RsCherryRev and NISO Red-shifted Optical Switch Probes for Optical Lock-in Detection (OLID) Imaging and 2-colour OLID-FRET

Abstract

Optical lock-in detection (OLID) microscopy using synthetic or genetically encoded optical switches is was developed by our group to generate high-contrast images of the distributions and interactions of proteins in the presence of high and time-varying background signals such as those found in living cells in culture and in live tissue. OLID requires an optical switch probe whose fluorescence intensity can be modulated through deterministic optical control of its fluorescent and non-fluorescent states.
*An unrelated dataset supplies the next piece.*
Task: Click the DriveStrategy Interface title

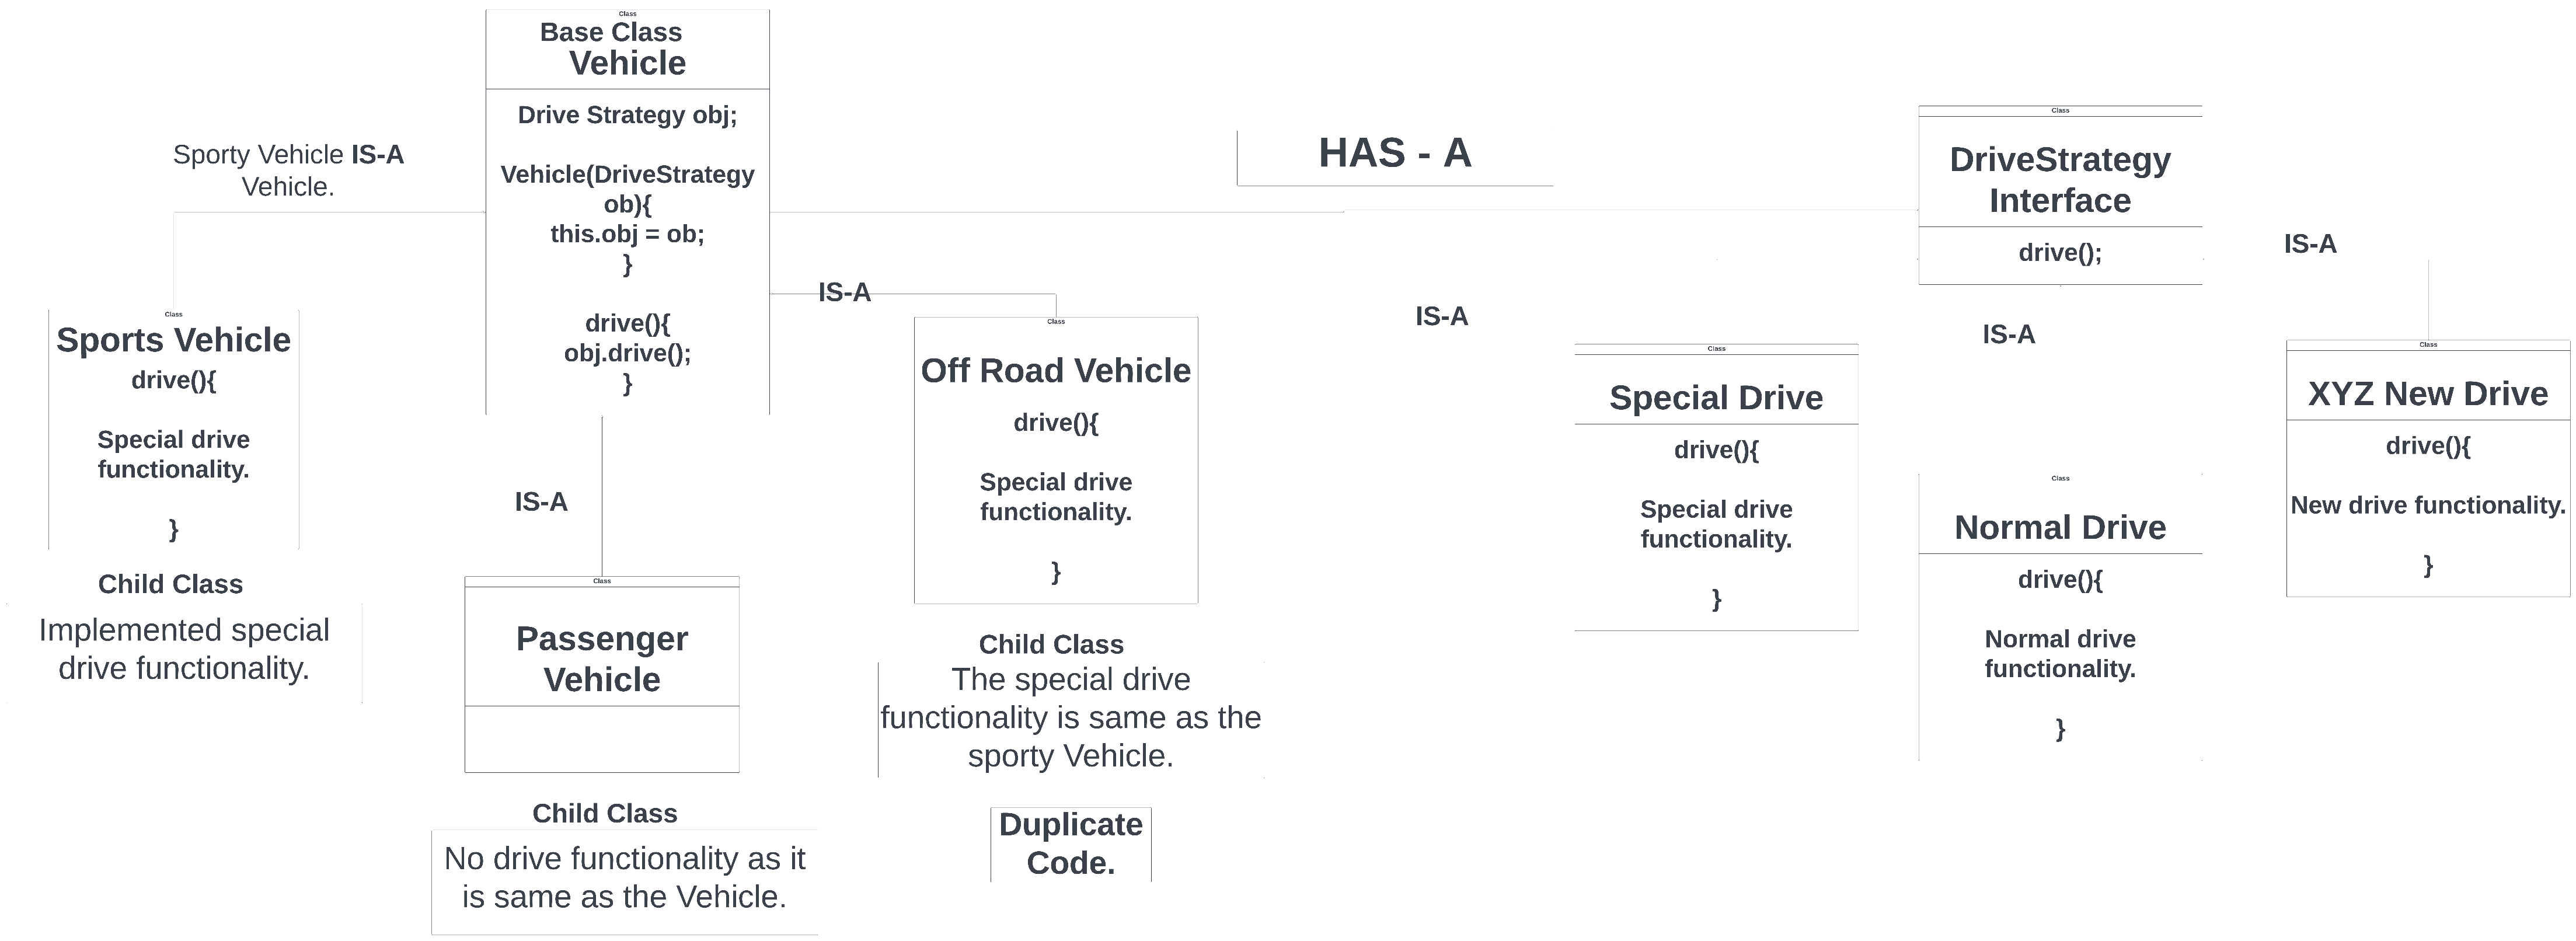Action: (x=2060, y=180)
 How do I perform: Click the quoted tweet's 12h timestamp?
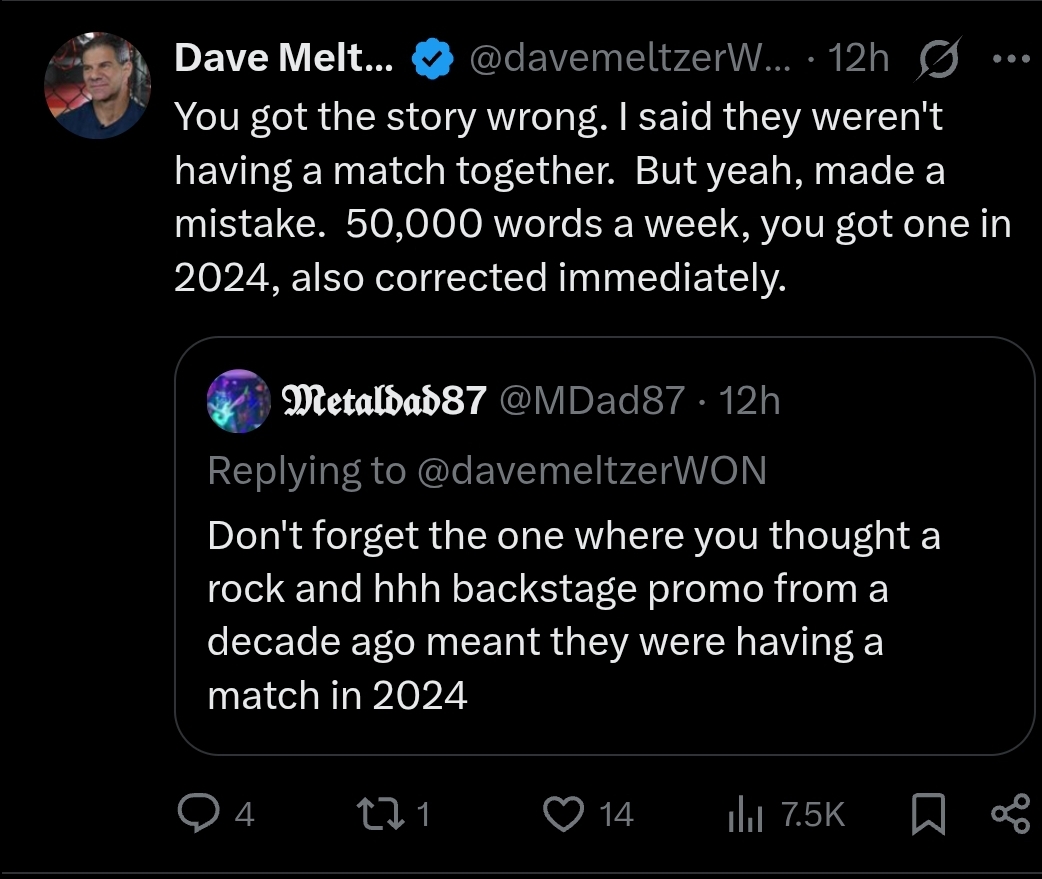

Our initial studies focused on Dronpa, while in this study we show how the genetically-encoded optical switch rsCherryRev can be used to extend the wavelength region of OLID to the red (>550 nm) and for 2-colour OLID imaging in combination with Dronpa.Optical lock in detection (OLID) of Foerster resonance energy transfer, OLID-(FRET) using optical switches as acceptor probes can overcome several limitations of FRET imaging of protein interactions in living cells, including detecting low levels of protein complexes that result from endogenous unlabeled proteins, and non-stoichiometric formation of protein complexes between donor and acceptor probes. We have previously used NitroBIPS as an optically switchable acceptor probe for GFP, and in this study we show how the synthetic, red-shifted optical switch spironaphthoxazine (NISO) serves as a switchable acceptor for both GFP and mCherry in OLID-FRET. These new probes are used for 2-colour OLID-FRET of protein interactions in living cells.